Quantum twist maps and dual canonical bases (Various Issues relating to Representation Theory and Non-commutative Harmonic Analysis)

Abstract

本稿では "量子捻り写像"(quantum twist map)と呼ばれる写像と双対標準基底に関連して得られた結果を報告する. 量子捻り写像はLenagan-Yakimov [LeY]によって導入された量子包絡環の反代数自己同型である. 主結果の一つは量子捻り写像が, 量子幕零部分代数間の反代数同型と見た場合に双対標準基底を双対標準基底に移すということである. また, その系として, 双対標準基底を双対Poincaré-Birkhoff-Witt型基底で展開した際の展開係数のある対称性が得られることを述べる. 本研究は木村嘉之氏との共同研究である.

In this report, we explain our results on the compatibility between quantum twist maps and dual canonical bases.

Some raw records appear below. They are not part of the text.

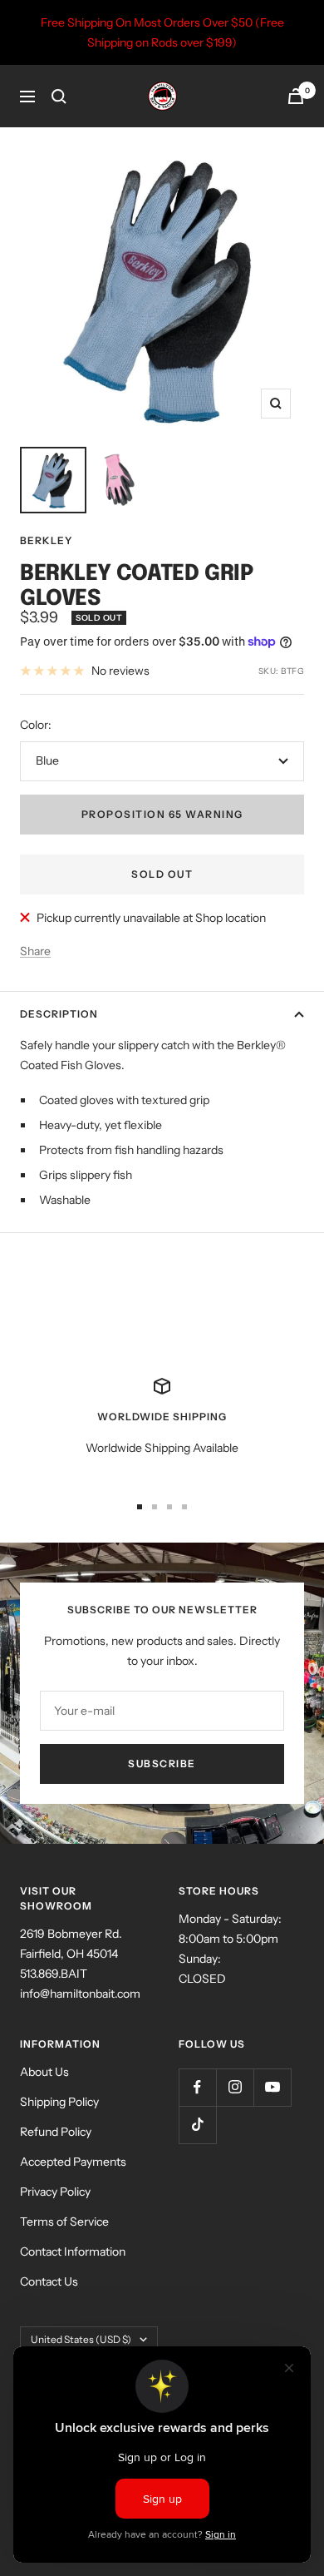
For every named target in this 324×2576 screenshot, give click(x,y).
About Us (44, 2071)
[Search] (59, 96)
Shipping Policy (59, 2101)
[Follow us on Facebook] (197, 2087)
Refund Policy (55, 2131)
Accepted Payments (73, 2161)
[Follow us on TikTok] (197, 2124)
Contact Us (49, 2281)
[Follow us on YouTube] (272, 2087)
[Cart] (295, 96)
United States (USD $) (81, 2339)
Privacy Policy (55, 2191)
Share (35, 951)
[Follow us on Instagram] (234, 2087)
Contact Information (72, 2251)
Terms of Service (64, 2221)
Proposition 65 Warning (162, 814)
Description (59, 1014)
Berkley (46, 540)
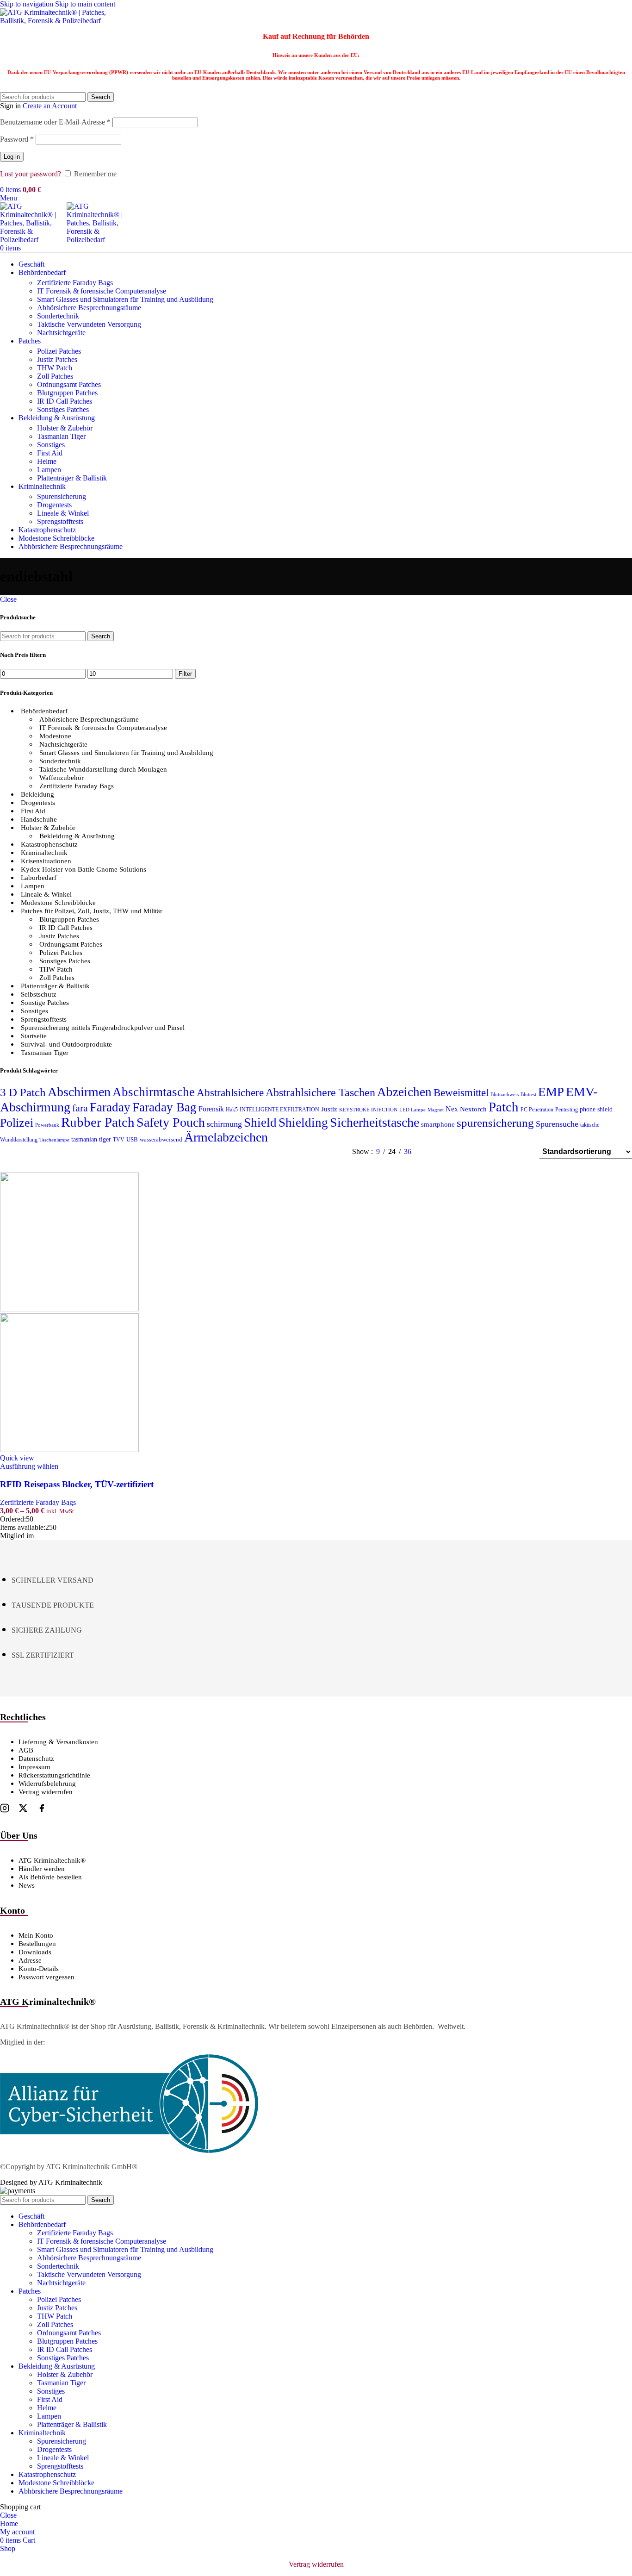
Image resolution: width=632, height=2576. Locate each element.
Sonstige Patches (45, 1002)
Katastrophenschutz (49, 844)
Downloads (35, 1952)
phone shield (596, 1109)
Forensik (211, 1108)
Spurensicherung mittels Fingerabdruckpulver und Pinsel (103, 1027)
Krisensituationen (46, 861)
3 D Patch (23, 1092)
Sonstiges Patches (63, 409)
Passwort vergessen (46, 1977)
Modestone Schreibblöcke (58, 902)
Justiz (329, 1109)
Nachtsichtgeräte (61, 333)
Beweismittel (461, 1092)
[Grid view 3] (503, 1152)
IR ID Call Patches (64, 401)
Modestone (55, 736)
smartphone (438, 1124)
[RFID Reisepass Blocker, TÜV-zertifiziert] (69, 1309)
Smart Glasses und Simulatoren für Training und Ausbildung (125, 299)
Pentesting (566, 1109)
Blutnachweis (504, 1094)
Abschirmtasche (153, 1092)
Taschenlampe (54, 1139)
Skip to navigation (27, 4)
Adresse (30, 1960)
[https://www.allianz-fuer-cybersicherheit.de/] (129, 2151)
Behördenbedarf (44, 711)
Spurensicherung (61, 496)
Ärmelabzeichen (226, 1137)
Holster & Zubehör (65, 428)
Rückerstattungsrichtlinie (54, 1775)
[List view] (433, 1152)
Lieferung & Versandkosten (58, 1742)
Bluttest (528, 1094)
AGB (26, 1750)
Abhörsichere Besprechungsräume (89, 719)
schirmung (224, 1124)
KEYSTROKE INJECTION (368, 1109)
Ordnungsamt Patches (69, 384)
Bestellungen (37, 1943)
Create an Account (50, 106)
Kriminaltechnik (44, 852)
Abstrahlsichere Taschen (320, 1092)
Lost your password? (30, 174)
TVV (118, 1139)
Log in (12, 156)
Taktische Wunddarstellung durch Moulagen (103, 769)
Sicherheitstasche (374, 1122)
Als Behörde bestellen (50, 1877)
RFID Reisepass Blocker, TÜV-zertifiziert (77, 1484)
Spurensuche (557, 1124)
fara (80, 1108)
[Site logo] (58, 21)
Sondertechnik (58, 316)
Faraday (110, 1107)
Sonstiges (51, 445)
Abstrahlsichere (230, 1092)
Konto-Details (39, 1968)
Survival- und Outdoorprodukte (66, 1044)
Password (17, 139)
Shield (260, 1122)
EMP (551, 1092)
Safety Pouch (170, 1122)
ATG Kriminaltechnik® (52, 1860)
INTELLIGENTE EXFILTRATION (279, 1109)
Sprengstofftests (60, 521)
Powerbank (47, 1125)
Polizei (16, 1122)
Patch (504, 1106)
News (27, 1885)
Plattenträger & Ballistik (72, 478)
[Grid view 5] (468, 1152)
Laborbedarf (38, 877)
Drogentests (54, 505)
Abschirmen (79, 1092)
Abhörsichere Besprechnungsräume (89, 308)
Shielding (303, 1122)
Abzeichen (404, 1092)
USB (132, 1139)
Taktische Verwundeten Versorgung (89, 324)
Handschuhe (39, 819)
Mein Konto (36, 1935)
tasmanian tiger (91, 1139)
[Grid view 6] (485, 1152)
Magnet (436, 1109)
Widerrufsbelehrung (47, 1783)
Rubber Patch (98, 1122)
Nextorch (473, 1109)
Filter (185, 673)
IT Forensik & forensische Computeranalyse (101, 291)
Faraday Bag (164, 1107)
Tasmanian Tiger (61, 436)
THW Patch (54, 368)
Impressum (34, 1767)
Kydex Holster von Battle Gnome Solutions (83, 869)
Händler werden (42, 1868)
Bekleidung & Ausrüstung (77, 836)
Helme (46, 461)
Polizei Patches (59, 351)
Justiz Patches (57, 359)
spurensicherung (495, 1122)
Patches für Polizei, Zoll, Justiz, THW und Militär (91, 911)
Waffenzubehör (61, 777)
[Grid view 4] (520, 1152)
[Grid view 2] (451, 1152)
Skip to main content (85, 4)
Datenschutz (36, 1758)
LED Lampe (412, 1109)
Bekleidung (37, 794)
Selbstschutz (38, 994)
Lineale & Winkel (63, 513)
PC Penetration (536, 1109)
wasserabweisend (161, 1139)
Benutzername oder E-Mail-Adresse (55, 122)
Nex (452, 1108)
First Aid (49, 453)
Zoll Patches (55, 376)
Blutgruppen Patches (67, 393)
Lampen (49, 470)
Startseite (34, 1036)
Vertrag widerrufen (46, 1792)
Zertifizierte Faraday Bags (75, 283)
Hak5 (232, 1109)
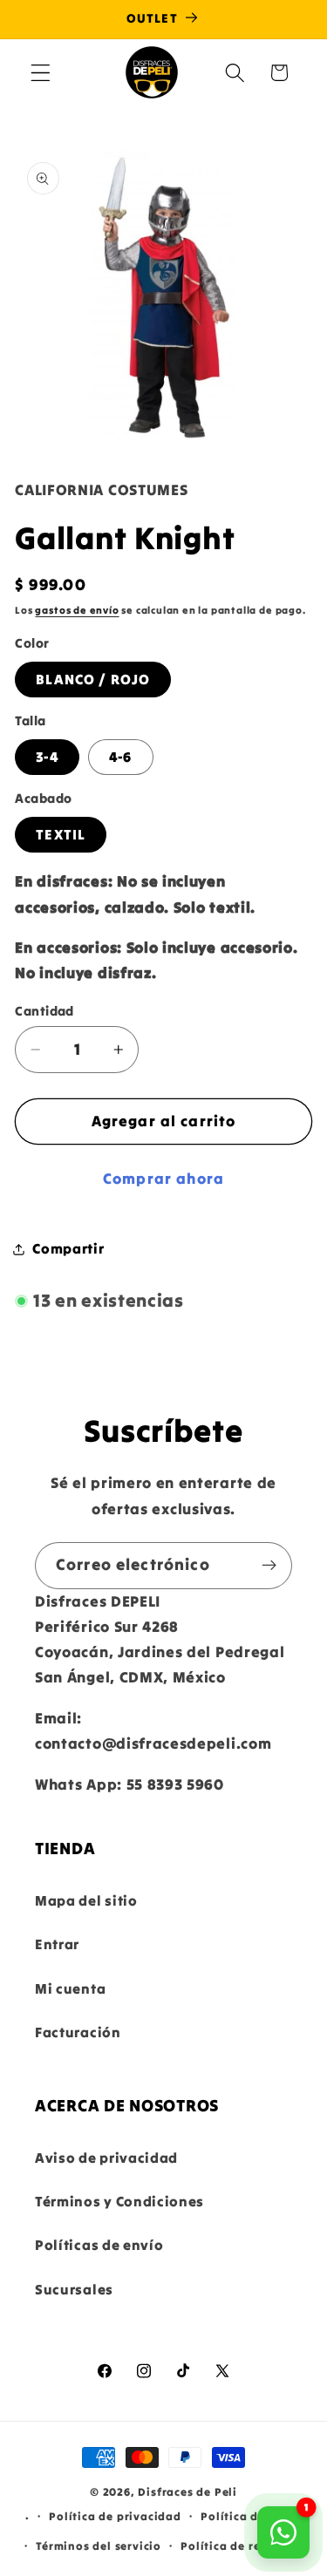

The quantum twist maps that we deal with are introduced by Lenagan-Yakimov [LeY], and they are algebra anti-automorphisms on quantized enveloping algebras. We show that they induce bijections between dual canonical bases if we regard them as anti-isomorphisms between quantum nilpotent subalgebras. As a corollary, we show certain symmetries of the entries of transition matrices between dual Poincaré-Birkhoff-Witt type bases and dual canonical bases. This report is based on joint work with Yoshiyuki Kimura.